**** ROWS ****
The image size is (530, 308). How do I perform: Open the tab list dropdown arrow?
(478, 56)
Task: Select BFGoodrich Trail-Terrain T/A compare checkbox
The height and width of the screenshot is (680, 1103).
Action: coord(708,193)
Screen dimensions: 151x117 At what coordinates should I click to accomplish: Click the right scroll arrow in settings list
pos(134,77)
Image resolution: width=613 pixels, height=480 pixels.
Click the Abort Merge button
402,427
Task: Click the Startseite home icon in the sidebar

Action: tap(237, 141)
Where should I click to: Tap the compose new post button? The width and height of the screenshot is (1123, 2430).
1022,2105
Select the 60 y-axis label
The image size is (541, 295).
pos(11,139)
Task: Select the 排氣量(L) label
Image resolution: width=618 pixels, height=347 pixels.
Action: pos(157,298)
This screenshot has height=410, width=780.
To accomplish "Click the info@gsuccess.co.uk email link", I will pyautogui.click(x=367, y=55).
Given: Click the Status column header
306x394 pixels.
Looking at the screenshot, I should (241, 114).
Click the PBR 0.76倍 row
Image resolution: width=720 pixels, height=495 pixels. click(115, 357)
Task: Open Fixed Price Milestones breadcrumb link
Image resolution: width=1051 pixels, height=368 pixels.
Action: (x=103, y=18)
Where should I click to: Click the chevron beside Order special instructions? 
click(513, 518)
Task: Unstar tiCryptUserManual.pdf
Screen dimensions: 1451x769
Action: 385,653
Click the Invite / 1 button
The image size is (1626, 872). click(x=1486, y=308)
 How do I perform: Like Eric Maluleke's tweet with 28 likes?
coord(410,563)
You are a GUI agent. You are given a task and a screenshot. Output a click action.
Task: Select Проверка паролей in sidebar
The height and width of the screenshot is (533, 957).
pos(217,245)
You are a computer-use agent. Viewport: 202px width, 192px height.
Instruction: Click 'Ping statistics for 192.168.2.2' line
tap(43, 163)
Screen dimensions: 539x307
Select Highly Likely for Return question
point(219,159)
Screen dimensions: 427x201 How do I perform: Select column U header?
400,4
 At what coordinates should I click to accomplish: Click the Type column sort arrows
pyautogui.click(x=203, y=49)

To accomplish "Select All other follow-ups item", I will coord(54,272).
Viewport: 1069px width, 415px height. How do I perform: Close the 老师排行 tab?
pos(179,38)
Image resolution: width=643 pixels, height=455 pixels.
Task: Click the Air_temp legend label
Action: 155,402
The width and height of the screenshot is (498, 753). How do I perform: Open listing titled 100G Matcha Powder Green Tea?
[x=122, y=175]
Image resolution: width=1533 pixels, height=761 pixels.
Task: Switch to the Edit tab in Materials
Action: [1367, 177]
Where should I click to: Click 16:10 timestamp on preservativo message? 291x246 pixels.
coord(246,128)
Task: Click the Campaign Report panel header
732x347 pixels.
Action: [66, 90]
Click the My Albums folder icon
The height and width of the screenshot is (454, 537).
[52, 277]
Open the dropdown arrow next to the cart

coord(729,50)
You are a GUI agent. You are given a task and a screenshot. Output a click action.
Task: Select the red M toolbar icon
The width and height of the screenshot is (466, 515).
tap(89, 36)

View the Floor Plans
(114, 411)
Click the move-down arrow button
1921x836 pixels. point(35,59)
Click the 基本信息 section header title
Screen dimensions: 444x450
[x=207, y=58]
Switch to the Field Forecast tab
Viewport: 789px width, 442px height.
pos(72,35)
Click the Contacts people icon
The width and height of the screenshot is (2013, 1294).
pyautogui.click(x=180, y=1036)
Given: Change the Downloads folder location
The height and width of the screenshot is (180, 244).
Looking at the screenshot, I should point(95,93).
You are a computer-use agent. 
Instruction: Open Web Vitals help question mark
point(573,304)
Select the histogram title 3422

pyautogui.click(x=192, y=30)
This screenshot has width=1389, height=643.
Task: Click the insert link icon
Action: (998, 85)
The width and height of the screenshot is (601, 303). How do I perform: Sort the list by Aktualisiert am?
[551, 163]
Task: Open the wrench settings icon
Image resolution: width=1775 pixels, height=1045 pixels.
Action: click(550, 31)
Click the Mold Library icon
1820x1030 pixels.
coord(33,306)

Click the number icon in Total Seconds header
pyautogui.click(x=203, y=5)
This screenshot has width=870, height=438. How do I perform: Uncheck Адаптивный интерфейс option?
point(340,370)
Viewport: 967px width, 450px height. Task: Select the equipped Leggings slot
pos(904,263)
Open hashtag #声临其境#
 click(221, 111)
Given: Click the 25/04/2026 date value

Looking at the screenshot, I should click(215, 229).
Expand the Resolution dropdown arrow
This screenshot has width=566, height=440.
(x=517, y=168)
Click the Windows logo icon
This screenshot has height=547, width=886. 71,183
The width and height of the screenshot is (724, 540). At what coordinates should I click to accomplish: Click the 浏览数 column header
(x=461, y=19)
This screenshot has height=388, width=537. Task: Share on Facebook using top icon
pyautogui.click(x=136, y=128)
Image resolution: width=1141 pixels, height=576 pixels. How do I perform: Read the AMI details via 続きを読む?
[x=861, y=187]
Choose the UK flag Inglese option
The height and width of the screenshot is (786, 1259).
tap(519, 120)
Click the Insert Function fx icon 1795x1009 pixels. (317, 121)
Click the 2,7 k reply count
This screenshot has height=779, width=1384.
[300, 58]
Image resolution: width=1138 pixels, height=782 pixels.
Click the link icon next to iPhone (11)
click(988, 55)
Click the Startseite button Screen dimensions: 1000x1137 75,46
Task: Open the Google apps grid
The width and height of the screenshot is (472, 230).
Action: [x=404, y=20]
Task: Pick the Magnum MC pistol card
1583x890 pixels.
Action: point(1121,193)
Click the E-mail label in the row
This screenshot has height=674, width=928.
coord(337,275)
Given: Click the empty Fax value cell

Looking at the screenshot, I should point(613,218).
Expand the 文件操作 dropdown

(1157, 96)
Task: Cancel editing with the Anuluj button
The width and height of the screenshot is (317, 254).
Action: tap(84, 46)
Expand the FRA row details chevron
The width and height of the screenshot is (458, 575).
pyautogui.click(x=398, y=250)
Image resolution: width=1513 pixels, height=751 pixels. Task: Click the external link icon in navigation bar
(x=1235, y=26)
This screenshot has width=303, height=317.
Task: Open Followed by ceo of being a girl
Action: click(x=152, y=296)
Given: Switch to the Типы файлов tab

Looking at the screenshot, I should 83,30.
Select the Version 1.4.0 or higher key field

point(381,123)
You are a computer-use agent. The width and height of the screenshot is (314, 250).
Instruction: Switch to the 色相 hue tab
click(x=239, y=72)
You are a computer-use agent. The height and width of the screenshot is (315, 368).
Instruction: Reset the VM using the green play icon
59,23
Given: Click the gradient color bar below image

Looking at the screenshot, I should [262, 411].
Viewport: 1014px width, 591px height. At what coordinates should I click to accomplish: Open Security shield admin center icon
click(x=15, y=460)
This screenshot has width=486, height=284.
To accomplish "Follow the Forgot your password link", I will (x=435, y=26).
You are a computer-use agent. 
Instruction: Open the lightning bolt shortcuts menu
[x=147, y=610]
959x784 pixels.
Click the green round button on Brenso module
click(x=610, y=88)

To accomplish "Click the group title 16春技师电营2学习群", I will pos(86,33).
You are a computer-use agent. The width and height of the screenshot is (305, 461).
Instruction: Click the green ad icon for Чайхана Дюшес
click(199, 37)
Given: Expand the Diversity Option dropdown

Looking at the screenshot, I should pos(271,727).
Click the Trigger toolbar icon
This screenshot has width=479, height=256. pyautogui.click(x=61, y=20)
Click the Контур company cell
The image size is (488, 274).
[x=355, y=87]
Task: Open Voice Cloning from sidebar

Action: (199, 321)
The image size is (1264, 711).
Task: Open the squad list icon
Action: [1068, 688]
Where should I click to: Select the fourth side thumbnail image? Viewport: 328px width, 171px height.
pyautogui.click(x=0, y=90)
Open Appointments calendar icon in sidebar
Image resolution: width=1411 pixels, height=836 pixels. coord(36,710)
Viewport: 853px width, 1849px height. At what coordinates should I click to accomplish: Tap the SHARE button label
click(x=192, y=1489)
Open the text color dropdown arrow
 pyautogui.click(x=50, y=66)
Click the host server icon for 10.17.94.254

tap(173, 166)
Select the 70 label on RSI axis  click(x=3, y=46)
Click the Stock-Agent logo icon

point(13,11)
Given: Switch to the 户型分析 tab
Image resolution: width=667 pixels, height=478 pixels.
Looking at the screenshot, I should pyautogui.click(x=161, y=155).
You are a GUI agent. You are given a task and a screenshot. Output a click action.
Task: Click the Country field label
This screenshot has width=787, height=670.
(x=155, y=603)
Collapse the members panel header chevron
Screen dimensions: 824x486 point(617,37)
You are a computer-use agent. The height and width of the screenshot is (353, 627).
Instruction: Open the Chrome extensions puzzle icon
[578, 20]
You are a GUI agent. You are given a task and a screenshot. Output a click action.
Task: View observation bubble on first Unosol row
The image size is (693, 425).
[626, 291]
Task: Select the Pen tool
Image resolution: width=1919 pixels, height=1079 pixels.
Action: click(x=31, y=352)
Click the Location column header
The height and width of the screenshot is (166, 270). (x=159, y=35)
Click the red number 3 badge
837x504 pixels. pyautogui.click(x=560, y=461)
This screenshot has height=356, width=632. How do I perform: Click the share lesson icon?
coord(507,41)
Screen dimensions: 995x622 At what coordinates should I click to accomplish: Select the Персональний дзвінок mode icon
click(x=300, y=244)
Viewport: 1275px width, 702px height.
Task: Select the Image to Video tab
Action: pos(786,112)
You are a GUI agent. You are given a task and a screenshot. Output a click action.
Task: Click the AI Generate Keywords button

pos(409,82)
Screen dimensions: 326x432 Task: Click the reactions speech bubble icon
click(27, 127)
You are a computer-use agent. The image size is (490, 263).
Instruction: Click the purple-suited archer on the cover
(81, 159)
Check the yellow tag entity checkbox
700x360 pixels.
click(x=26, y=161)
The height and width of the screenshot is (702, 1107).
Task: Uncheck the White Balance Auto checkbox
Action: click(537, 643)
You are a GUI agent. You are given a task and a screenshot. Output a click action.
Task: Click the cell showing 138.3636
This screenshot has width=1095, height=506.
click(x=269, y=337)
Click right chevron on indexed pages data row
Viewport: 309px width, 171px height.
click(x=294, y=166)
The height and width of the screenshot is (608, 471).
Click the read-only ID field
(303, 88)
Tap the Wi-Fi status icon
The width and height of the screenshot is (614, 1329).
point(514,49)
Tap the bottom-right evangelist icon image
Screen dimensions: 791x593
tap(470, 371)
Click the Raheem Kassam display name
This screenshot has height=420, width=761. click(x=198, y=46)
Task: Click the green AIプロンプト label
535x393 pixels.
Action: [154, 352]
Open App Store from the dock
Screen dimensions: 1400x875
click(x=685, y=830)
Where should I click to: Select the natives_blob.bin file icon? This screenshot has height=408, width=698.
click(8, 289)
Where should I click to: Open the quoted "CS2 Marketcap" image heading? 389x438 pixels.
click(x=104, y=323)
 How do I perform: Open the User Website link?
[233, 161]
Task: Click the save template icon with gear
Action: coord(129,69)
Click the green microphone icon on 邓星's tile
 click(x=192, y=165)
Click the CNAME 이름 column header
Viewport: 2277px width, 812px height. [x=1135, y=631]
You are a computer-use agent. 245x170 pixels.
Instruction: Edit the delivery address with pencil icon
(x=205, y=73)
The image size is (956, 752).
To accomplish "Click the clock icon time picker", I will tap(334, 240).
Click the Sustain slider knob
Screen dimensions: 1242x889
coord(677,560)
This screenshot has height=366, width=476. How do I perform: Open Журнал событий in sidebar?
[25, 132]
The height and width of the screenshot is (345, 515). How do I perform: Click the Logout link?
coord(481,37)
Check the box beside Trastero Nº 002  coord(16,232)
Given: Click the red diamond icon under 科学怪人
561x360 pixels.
****
• EXERCISE BRIEF
From the start of the records through the line containing "Action: coord(708,193)", inclusive, rewrite every line with the requests unchanged, adding 23 to each coordinate value in the answers.

• REPLY TO THE TASK
The image size is (530, 308). How do I perform: Open the tab list dropdown arrow?
(501, 79)
Task: Select BFGoodrich Trail-Terrain T/A compare checkbox
The height and width of the screenshot is (680, 1103).
Action: coord(731,216)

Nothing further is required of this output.